Arriving later than we thought, we didn’t get to hang out with our friend who lives alone in a driftwood home that is my dream of heaven. She came down to the boat this morning and we made sourdough waffles with bacon and cheddar cheese in them on the stovetop wafflemaker recently bestowed upon us by one of the first families to take Coop cruising. When she sat down she said, “I have this thing with ravens going on. I want to be able to see the world like they do; mostly ultraviolet. I just know that they see things we don’t. I think they have tattoos that we can’t see… and I want to see them!” More dreams, more Corvid connections. Julia blew her mind when she rolled up her sleeve and showed her crow tattoos from each shoulder.
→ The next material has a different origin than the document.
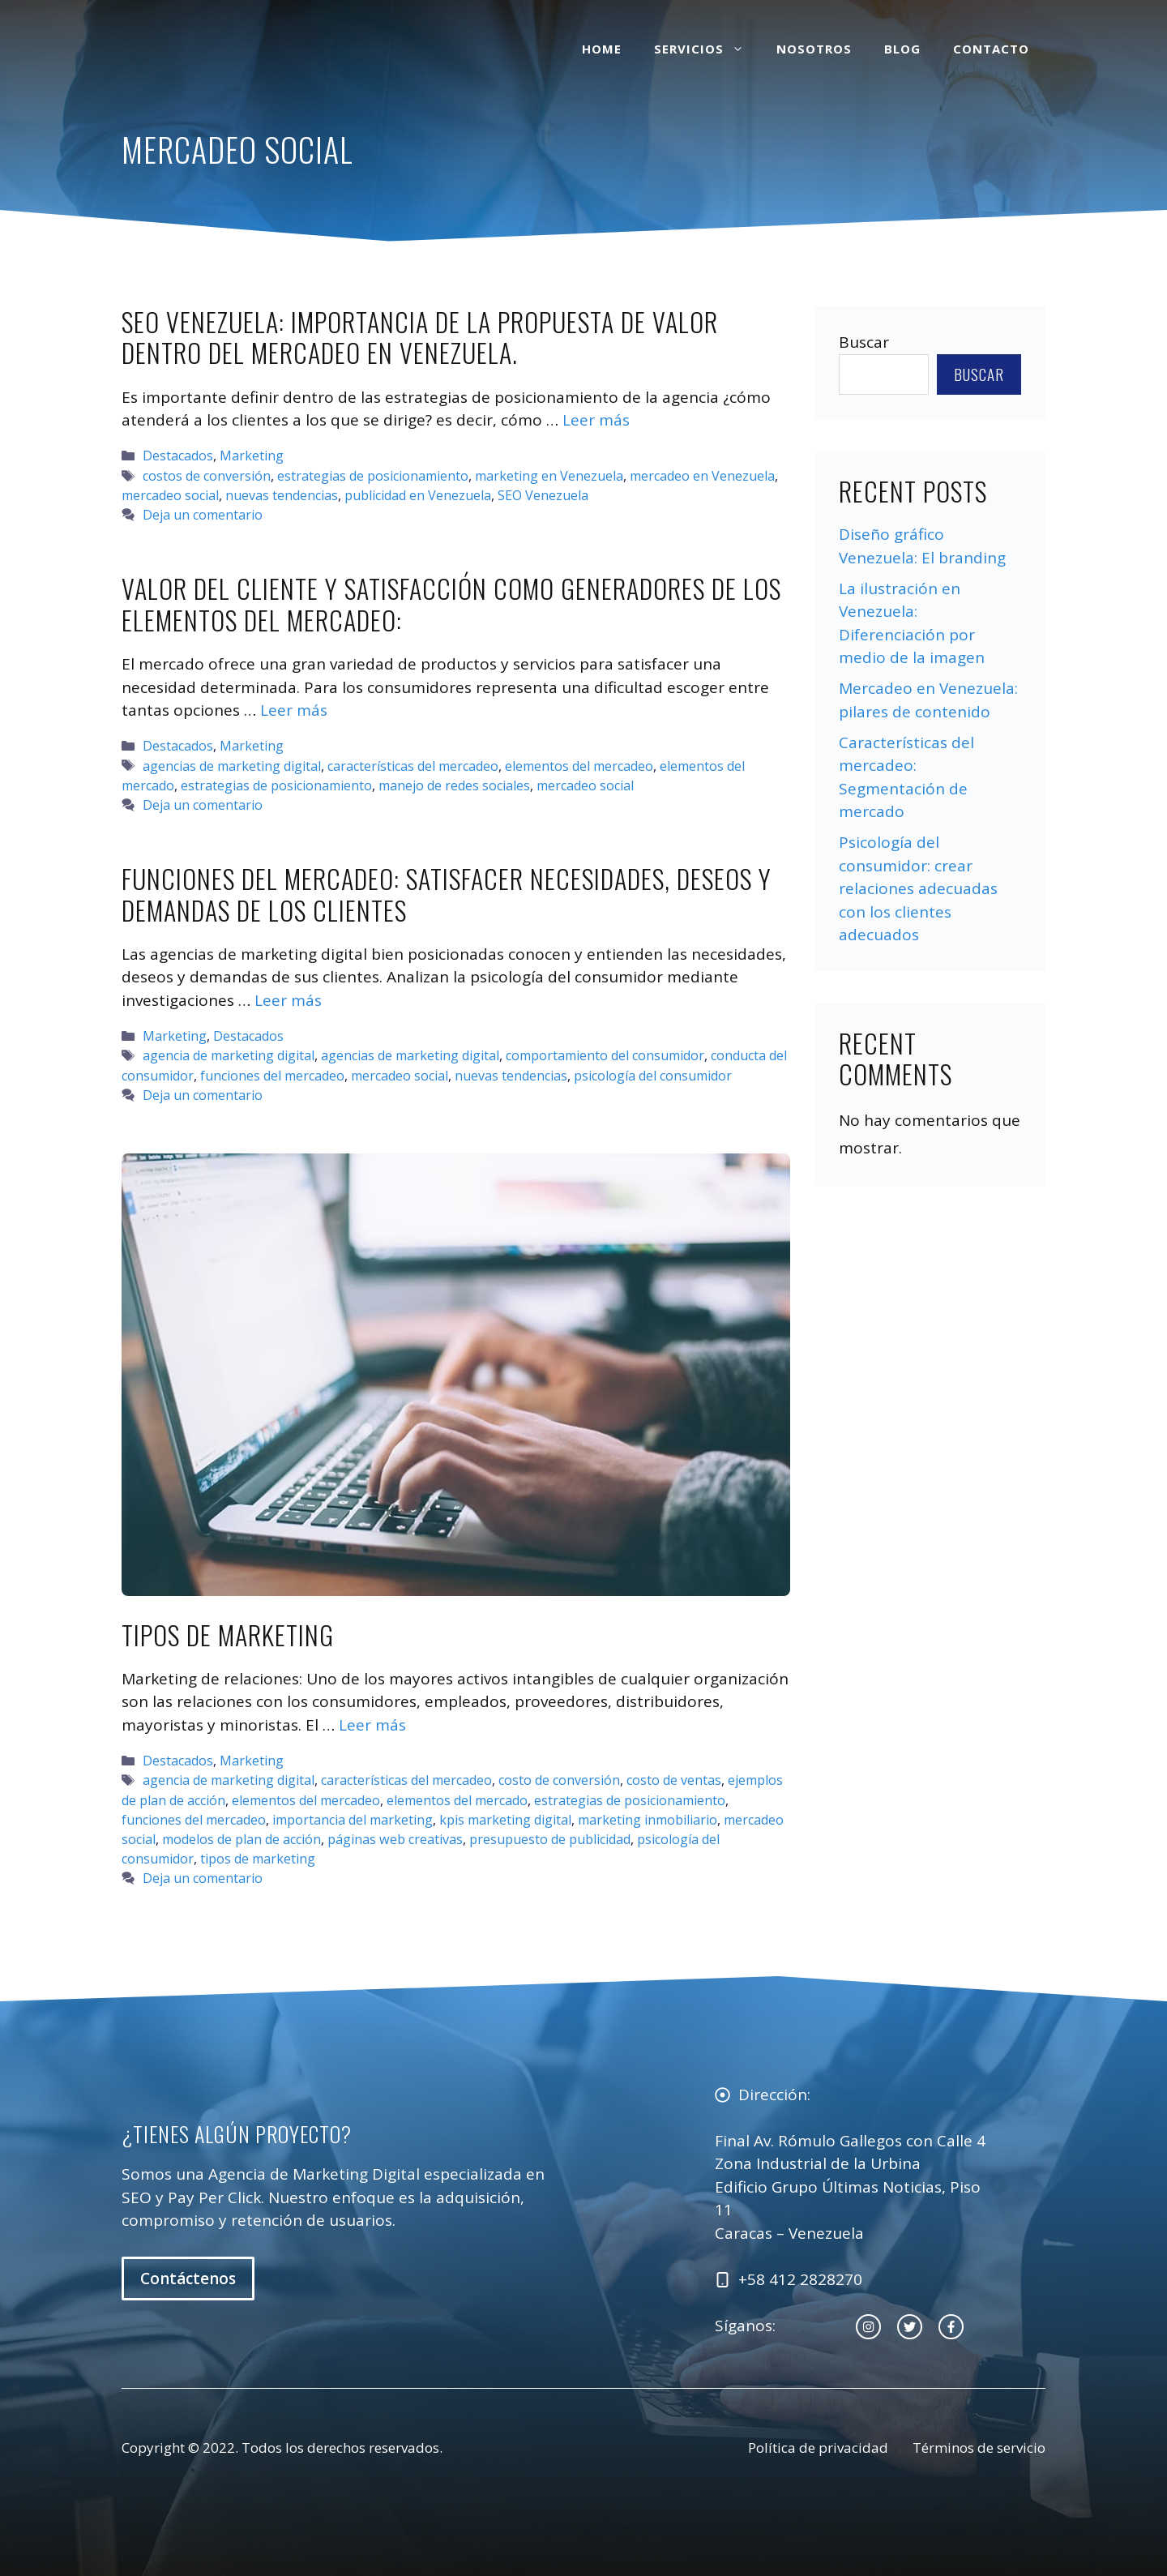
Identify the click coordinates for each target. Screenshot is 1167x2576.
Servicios (707, 48)
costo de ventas (673, 1780)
The waffles were great, and we talked for a couple hours before deciding that we should all go sailing and look for whales. This friend was a whale-watching captain and has lived within a stone’s throw of Haro Straight for over 30 years with only what she really needs. She wanted to bring her hydrophone so that we could listen to the whales, so she and I rowed into shore and walked the 1.5 miles oyster-shell-lined-trails through the desert-dry forest that is astonishingly different than forests only a few miles away because of its incredible micro-climate rainshadow. The oyster shells are like little beacons of reflective light for walking at night. Every ten feet or so another shell shows you your next few steps. She’s “getting up there in years,” she said, and often thinks about building a bench, but she can still just sit down on the forest floor and “look around and take it all in and still get back up. If I build these benches I might not be able to get back up from the ground much longer.” Use it or lose it!
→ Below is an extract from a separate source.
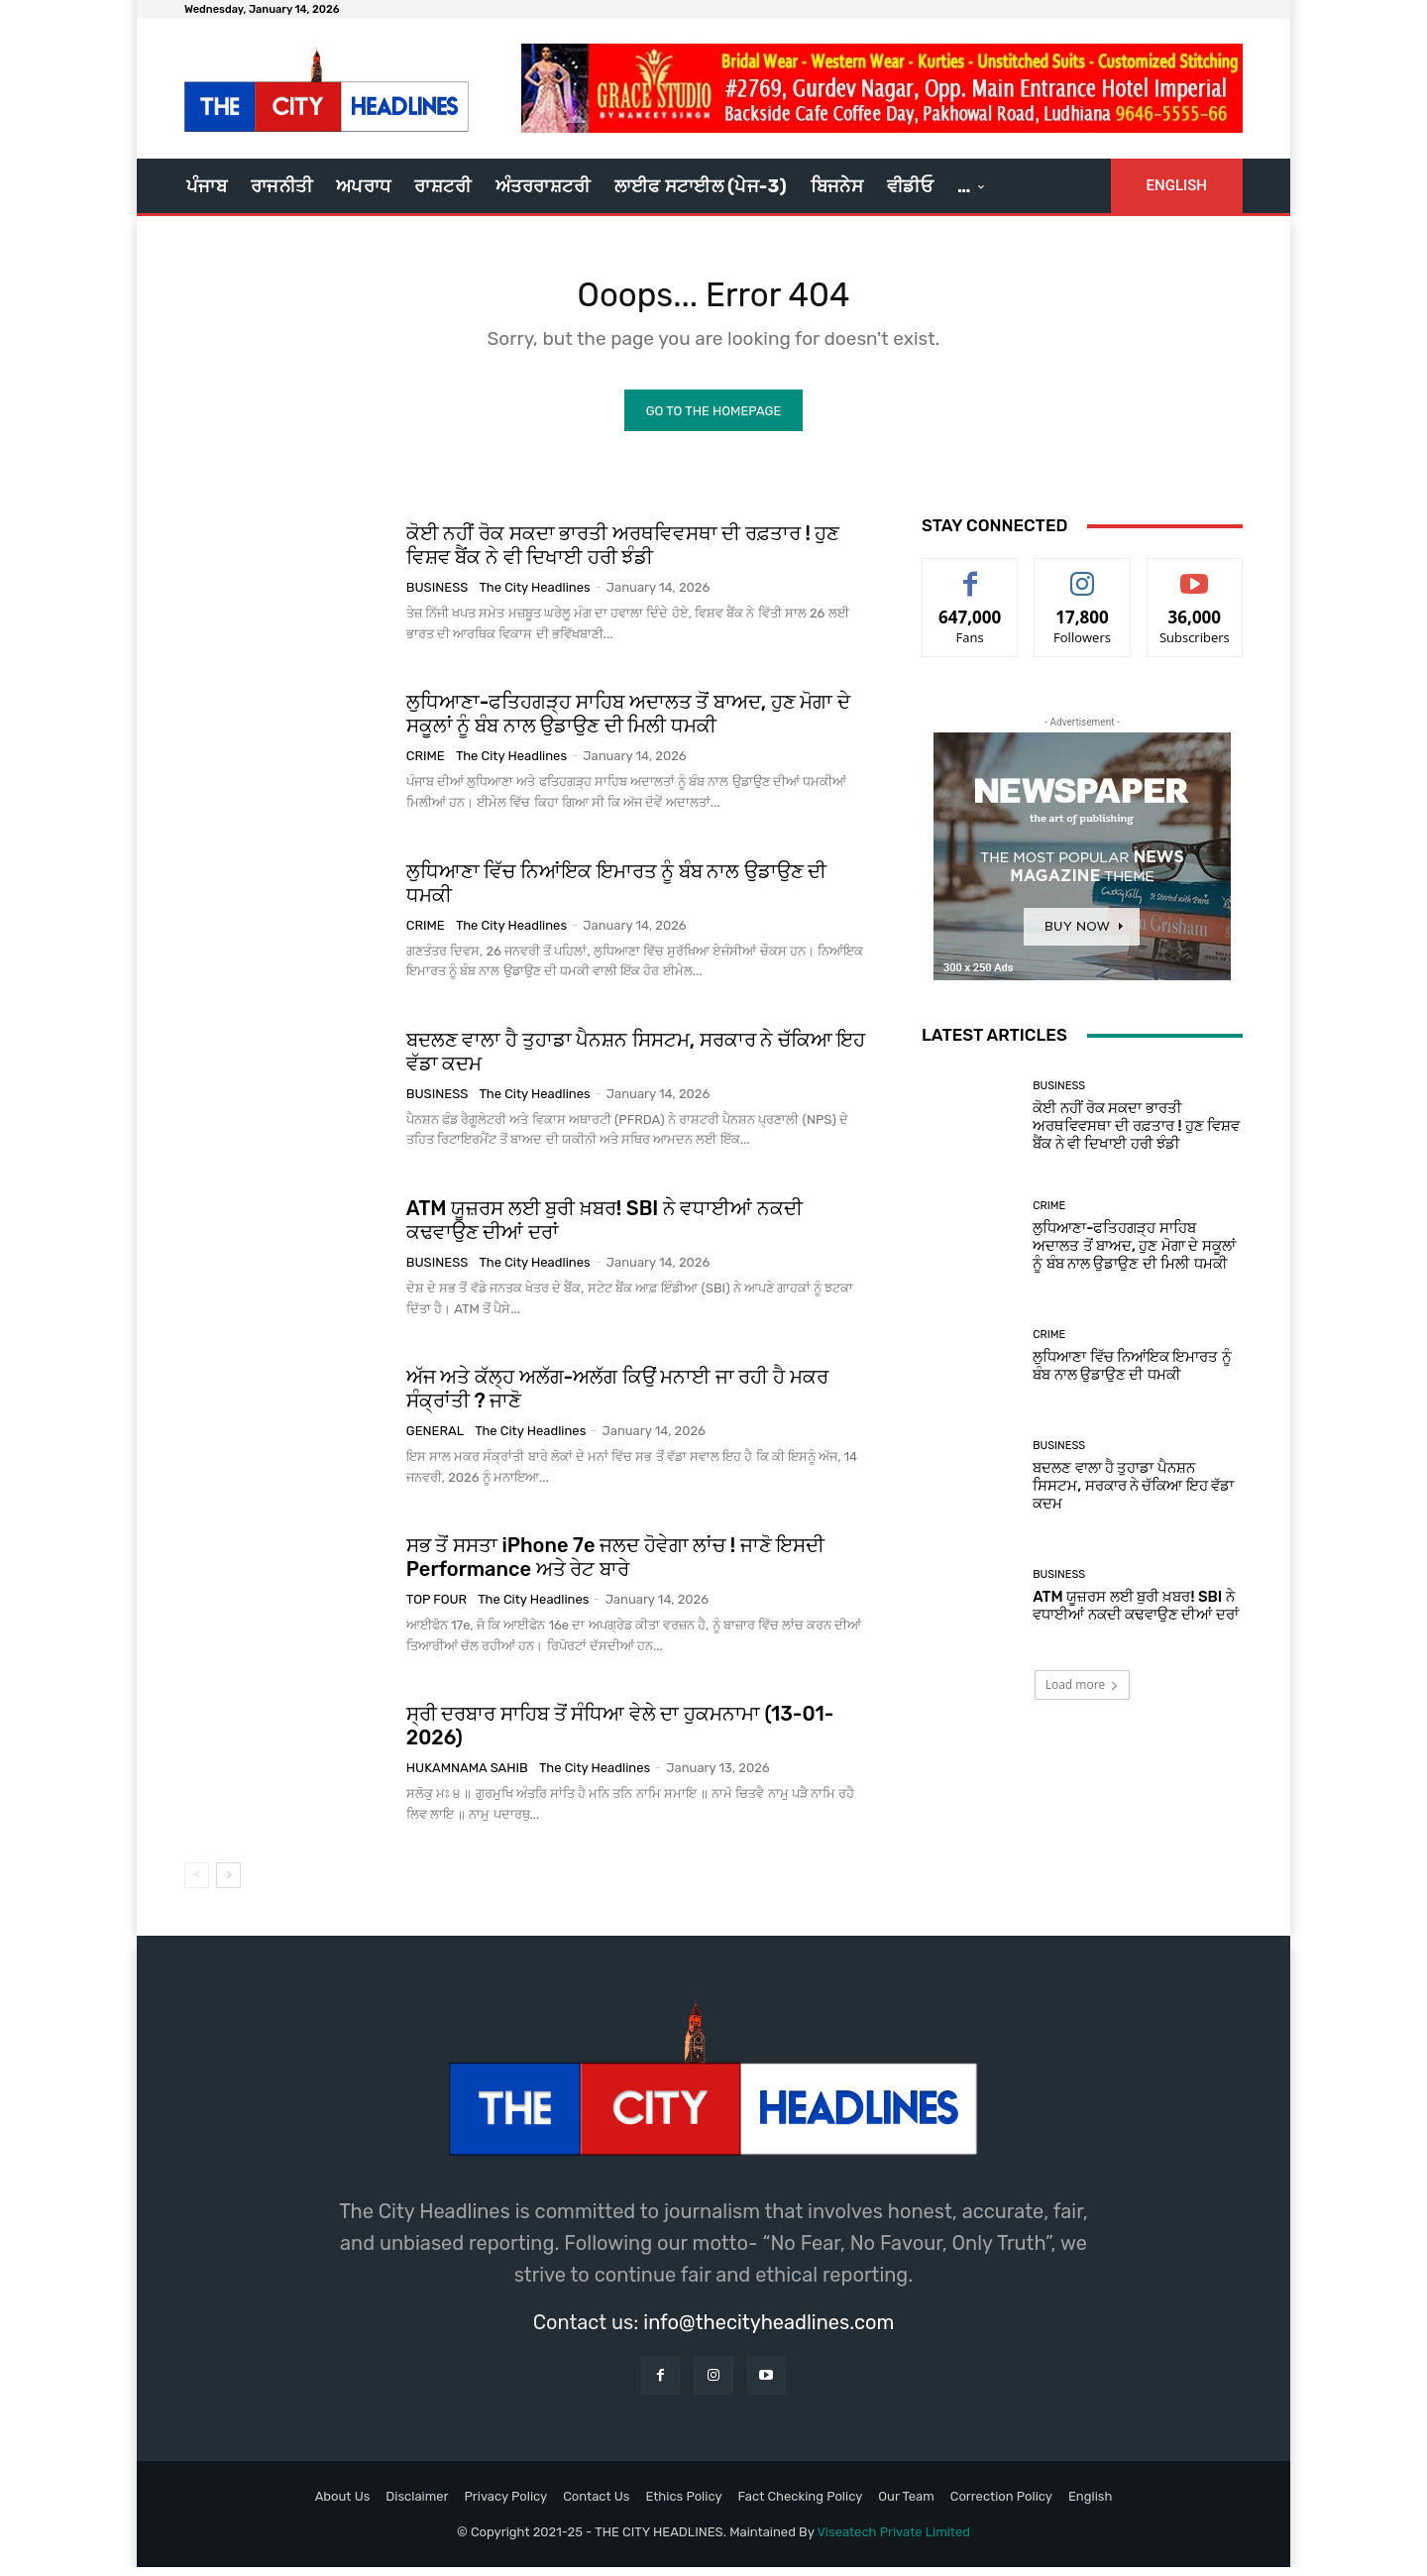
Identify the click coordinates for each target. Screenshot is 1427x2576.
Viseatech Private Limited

We went sailing and there wasn’t much wind. There were lots of whale-watching boats around but no whales. And we were just glad to be out there, sailing, not worrying much, enjoying it- even more because we know how lucky we are to be doing this together as a family, but also with these amazing characters that have jumped out, jumped into our hearts, and jumped onto the pages of our story. Especially lucky to enjoy this because someday, for some reason, we might not have the motivation to push off the dock, or push ourselves up from the forest floor.
Today ended with eating the gifted ingredients from said TV star chef and sharing it with dear friends from Port Townsend. They own and live on Raven – see some of the pictures of the dark-hulled wondercraft in the photos. Nate often quotes a quote from the Big Lebowski when Walter Sobchek quotes Theodore Hertzel: “If you will it, dude, it is no dream.” I guess that quote really ties the room together for us on the Crow right now. Really glad we are doing it! A dream!